Four Tips for Working Out DebtsEconomists generally say we're not in a recession anymore. But many small-business owners will tell you it sure doesn't feel that way. Many still don't have the revenue they had back in 2007.

This reduced revenue has left business owners struggling to pay their monthly debt service for commercial real estate loans and equipment loans and leases. They're staring at all this debt and facing the prospect that it's going to wipe them out.

The good news is that all debt can be reconsidered -- and reduced, rescheduled and removed – not just worked out.

If you're one of these businesses owners, I strongly suggest that you focus first on bank-secured debt, especially loans backed by the U.S. Small Business Administration. That's because you've given those banks collateral that will end your business if those banks come to collect.

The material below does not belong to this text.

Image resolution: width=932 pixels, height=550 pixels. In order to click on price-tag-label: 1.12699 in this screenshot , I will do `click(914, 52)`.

Related: The ABCs of Business Credit

SBA loans are even worse because the bank or banks you got them from will have to go through a series of steps, including shutting down your business and then liquidating the collateral in order to receive the SBA's loan guarantee. That's a devastating scenario.

The good news is that it's possible to renegotiate a loan with better terms. Here are some pointers you could follow to make sure your bank works for you, versus the other way around:

  • Don't pay the bank. This may sound contrary to logic, but the only way you'll get the bank to work with you is if you're in payment default. I find too many businesses that made the mistake of not paying their landlords or their vendors in order to stay current on bank loans. It should be the other way around. Make sure the landlord gets paid; don't pay the bank. You can't liquidate and destroy yourself to pay off your bank. Your bank won't work with you if your payments are current, so you need to get their attention and let them know there's a problem.
     
  • Talk to them immediately. So now you've stopped paying them. You've got to go see them in person, immediately, to discuss the situation. Then things start to happen. They start to adjust interest. You might get a delay in having to make payments. Changes happen. If you get skilled support from a seasoned expert in debt workout you can even achieve debt forgiveness. (Just as you shouldn't defend yourself in a court case, I strongly recommend that you shouldn't try to achieve debt forgiveness on your own because you'll whine, beg and plead your way to no results, as opposed to utilizing appropriate strategies.)

    Related: The Secret to Saving: Think Before You Spend
  • Have a plan. The best thing you can do for yourself is to come in with a plan of how you're going to boost revenue and reduce overhead to create the extra income needed to pay the monthly debt service for loan. The plan has to be based on numbers. You'll need to include benchmarks so the bank can see that you're on your way toward achieving the cash flow needed. Present a plan to boost performance that is based on hard logic and clear commitments over a specific time period so your progress can be measured.
     
  • Show you have adequate collateral. You have to do this without messing around. Pay $300 for an appraisal to demonstrate you have enough equity in your real estate to cover the loan. Demonstrate the value of your receivables. Banks might request that you bring in additional collateral. They'll give you an additional chance. Be sure you're going to win if you do that. The more you pledge, the more risk you're taking on. Frankly, I do not recommend putting more collateral on the line, but it may work out for you.

Sometimes, there simply comes a time to cut and run. There comes a time to say, "I can't do this." If the numbers do not work, you can file for Chapter 7 bankruptcy protection and move on.

Don't feel guilty about not paying back a loan to a bank. Entrepreneurs didn't start the Great Recession. You didn't fail. It was large financial institutions that caused this mess. So don't feel guilty about having to cut your losses. You must survive to start over again.